Forest of Dean & Wye Valley

MODERN TIMES: The Dinosaur Column

In Dinosaur on October 3, 2011 at 11:18 am

News of whose World?

So the News of the World is no more. Whether there were many mourners, at the funeral I don’t know. As far as I’m concerned, it died many years ago – in 1969 to be exact, when it was bought by Rupert Murdoch.

The original News of the World, the one I remember as a naive young dinosaur, was born in very different times. It first appeared in 1843, when Queen Victoria was on the throne, and the face of journalism was very different. Oh, yes, reporters and readers liked their scandal even then, but there were no phones then to be hacked in to; and obscenity laws restricted how the news was presented.

The News of the World then was a large broadsheet style newspaper, with pages of closely-packed columns. By the time I got to know it, it seemed to have changed very little in its layout and type-style. Archaic in appearance might be a way to describe it. One speciality was its coverage of the law courts, reporting particularly the more salacious offences – some of which, of course, are no longer illegal in our more enlightened days. And as a young innocent, I found much of the reporting a bit obscure. Statements like, “an act of intimacy took place in the back of a motor car” meant little to me at the time.  But the paper enjoyed mass sales throughout the country.

When Murdoch bought it, there was instant shock and horror. “The News of the World is an institution, as British as roast beef”, snorted one commentator. A brash Aussie incomer was no fit custodian of its heritage. But Murdoch wanted to expand his Australian press empire and gain entry to the British market –  and what Murdoch wanted, he got. The News of the World as I’d known it as a young dinosaur, faded into memory. And, as they say, the rest is history.

By the way, it may be worth noting that the Sun (which was next on his list of acquisitions) was the successor to a very different newspaper – the Daily Herald, once owned jointly by Odhams Press and the trade unions. It was effectively the paper of the Labour Party, enjoying a mass, working class readership, and once boasting George Lansbury as its editor. But finally its owners decided to change the title, and re-brand it to try to tune in to the new consumer-based lifestyles of the 1960s. It was a flop. Circulation declined to below the million mark, and by the time Murdoch bought the title, it was on its last legs.

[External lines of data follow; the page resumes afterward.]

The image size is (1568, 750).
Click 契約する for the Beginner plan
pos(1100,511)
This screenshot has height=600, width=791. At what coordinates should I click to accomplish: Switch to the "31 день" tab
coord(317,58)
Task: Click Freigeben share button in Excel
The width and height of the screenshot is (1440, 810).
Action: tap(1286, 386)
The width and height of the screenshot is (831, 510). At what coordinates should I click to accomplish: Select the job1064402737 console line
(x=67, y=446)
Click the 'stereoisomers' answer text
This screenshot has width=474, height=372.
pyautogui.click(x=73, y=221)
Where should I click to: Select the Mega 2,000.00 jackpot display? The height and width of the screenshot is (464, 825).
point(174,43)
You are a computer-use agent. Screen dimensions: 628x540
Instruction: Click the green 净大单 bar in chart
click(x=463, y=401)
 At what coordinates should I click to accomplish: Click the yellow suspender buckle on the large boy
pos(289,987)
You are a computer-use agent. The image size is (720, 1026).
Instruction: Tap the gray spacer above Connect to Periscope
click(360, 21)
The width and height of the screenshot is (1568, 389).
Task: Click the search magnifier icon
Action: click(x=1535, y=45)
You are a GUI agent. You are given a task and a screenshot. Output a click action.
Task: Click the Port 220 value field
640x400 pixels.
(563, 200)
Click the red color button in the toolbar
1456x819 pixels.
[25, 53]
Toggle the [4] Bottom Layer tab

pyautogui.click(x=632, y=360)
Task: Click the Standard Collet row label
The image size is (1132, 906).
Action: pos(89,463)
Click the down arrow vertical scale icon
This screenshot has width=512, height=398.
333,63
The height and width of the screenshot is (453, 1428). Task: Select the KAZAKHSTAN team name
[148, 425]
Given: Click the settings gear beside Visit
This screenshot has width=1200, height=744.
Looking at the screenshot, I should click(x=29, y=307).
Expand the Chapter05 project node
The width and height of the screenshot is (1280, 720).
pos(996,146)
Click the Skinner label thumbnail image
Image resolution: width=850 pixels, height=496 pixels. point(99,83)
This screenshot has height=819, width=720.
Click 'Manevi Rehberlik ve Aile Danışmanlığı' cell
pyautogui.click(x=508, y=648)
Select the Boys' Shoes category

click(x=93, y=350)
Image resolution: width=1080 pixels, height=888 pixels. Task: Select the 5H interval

The days before mobile phones:

I can remember the days when the only people authorised to listen in to our phone calls were those employed by such bodies as the Special Branch or Military Intelligence. As far as I know, that’s still officially the case.

Back then it was called “telephone tapping”, and members of such sinister subversive bodies as CND or the Committee of 100 would take great delight in trying to spot the tell-tale signs that their phone had been tapped. I was told that there was often a tell-tale click when the tapping took place. Some more imaginative folk swore they heard heavy breathing from a third party whilst they were chatting away quite innocently. Sometimes fake demos would be arranged over the phone, just to see if the police would turn up (and often they did until they got wise to what was going on).

Now it seems that with all this modern electronic, digital gadgetry, anyone can get in on the act. All you need is the right equipment and the know-how – plus, presumably, some way of identifying your target. All right, I admit it. I don’t really know how telephone hackers carry out their business. But as a method of doing the dirty on some unsuspecting victim, it’s a technological breakthrough compared to raking through their dustbins.

Sell off? No thanks!

According to a recent poll involving 7,007 folk in the Dean, only seven raised their heads above the parapet to declare their support for the Government’s plans to privatise the Forest.

That amounts to just about half a percent. On the face of it, it’s hardly a percentage at all – more of a slight blip. But Forest Research, the body given the task of analysing the results, expressed a degree of caution. Because of the conditions under which the poll was taken it might not be totally “representative of wider public opinion” they said.

But be that as it may, it did show the way that the wind was blowing as far as forest folk are concerned. And it’ll do for me.